# [WHAT IS EXPECTED]
Locate the word "computer" in the entries below, then gather every line that holds it.

# [AVAILABLE DATA]
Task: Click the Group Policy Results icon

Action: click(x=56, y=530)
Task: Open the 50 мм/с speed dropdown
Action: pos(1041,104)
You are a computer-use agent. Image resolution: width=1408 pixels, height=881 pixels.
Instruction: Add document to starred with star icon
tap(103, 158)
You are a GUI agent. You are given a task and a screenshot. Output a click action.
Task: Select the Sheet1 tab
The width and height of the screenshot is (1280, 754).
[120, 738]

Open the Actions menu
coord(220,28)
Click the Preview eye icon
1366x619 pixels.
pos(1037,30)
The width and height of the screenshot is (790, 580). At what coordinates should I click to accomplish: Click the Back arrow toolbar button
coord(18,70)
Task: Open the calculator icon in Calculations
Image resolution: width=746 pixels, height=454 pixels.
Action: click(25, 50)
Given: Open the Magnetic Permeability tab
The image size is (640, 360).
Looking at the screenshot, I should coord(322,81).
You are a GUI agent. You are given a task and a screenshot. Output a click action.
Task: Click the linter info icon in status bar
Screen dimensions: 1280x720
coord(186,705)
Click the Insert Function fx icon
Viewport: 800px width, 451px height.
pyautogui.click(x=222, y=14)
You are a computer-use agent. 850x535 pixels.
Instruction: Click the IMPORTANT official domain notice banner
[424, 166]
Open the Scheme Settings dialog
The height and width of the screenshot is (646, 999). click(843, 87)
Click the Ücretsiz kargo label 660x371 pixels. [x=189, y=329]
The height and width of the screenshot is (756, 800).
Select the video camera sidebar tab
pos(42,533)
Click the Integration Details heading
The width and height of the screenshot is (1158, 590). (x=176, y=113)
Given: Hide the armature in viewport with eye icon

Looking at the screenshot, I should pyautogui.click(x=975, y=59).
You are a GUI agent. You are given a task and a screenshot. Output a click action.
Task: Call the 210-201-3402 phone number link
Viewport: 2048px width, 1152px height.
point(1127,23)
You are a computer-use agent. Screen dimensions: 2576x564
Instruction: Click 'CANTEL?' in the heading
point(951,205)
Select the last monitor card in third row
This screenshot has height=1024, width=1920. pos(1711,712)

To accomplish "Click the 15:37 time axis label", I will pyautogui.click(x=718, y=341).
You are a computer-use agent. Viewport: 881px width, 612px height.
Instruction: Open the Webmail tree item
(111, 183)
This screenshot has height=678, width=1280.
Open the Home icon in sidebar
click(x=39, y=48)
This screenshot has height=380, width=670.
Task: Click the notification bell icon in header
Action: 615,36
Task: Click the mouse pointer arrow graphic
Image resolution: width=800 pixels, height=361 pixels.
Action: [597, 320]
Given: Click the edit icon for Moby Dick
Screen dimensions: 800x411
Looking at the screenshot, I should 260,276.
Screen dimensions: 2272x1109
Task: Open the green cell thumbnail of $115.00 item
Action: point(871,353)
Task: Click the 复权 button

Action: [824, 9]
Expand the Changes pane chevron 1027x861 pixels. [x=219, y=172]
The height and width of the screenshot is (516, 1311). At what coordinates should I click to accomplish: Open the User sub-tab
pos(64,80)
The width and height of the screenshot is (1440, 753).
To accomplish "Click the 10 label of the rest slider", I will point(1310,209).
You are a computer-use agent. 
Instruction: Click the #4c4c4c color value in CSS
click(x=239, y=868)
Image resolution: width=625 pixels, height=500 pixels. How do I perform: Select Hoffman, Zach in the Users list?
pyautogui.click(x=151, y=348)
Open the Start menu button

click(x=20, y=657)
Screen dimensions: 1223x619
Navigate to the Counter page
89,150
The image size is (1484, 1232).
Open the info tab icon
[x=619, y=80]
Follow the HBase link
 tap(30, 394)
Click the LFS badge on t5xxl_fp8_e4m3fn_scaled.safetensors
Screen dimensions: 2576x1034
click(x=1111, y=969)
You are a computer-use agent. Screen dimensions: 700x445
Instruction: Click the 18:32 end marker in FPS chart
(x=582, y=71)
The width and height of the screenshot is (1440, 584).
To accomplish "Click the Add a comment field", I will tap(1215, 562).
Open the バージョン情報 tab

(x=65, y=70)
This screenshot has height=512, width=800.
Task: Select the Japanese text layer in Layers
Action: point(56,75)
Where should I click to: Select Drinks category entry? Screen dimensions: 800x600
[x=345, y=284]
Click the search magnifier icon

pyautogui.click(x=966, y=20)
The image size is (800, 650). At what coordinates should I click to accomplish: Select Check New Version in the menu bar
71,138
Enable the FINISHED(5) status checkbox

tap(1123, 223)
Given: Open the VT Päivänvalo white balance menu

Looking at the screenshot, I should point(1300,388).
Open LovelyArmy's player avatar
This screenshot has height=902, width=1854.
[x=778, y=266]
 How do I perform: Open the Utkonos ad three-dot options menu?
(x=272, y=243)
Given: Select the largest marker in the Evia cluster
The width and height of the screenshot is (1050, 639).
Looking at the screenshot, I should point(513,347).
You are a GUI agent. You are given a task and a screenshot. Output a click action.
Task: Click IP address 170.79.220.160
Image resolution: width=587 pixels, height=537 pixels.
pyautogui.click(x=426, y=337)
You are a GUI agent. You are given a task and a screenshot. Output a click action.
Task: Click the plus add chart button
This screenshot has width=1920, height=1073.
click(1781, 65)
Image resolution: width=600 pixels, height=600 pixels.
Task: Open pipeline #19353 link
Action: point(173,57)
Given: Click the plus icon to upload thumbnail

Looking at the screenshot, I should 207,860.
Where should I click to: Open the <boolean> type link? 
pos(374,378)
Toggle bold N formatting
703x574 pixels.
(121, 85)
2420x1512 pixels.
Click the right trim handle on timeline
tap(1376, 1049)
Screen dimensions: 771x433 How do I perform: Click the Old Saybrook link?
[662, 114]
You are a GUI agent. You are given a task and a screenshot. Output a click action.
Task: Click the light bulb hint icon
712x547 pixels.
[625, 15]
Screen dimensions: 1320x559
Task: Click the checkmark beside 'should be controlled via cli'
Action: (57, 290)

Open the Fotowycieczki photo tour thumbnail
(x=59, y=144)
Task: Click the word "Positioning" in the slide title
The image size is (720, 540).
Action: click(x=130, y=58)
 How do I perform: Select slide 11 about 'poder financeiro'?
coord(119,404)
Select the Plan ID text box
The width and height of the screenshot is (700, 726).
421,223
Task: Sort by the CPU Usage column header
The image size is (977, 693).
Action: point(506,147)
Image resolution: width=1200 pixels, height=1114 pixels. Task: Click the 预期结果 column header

# [RESULT]
You are a computer-use agent. Image resolution: width=1408 pixels, height=881 pixels.
You are a computer-use agent. 850x535 pixels.
You are a computer-use agent. Screen dimensions: 2576x564
You are a computer-use agent. Viewport: 881px width, 612px height.
You are a computer-use agent. 
You are a computer-use agent. Screen dimensions: 700x445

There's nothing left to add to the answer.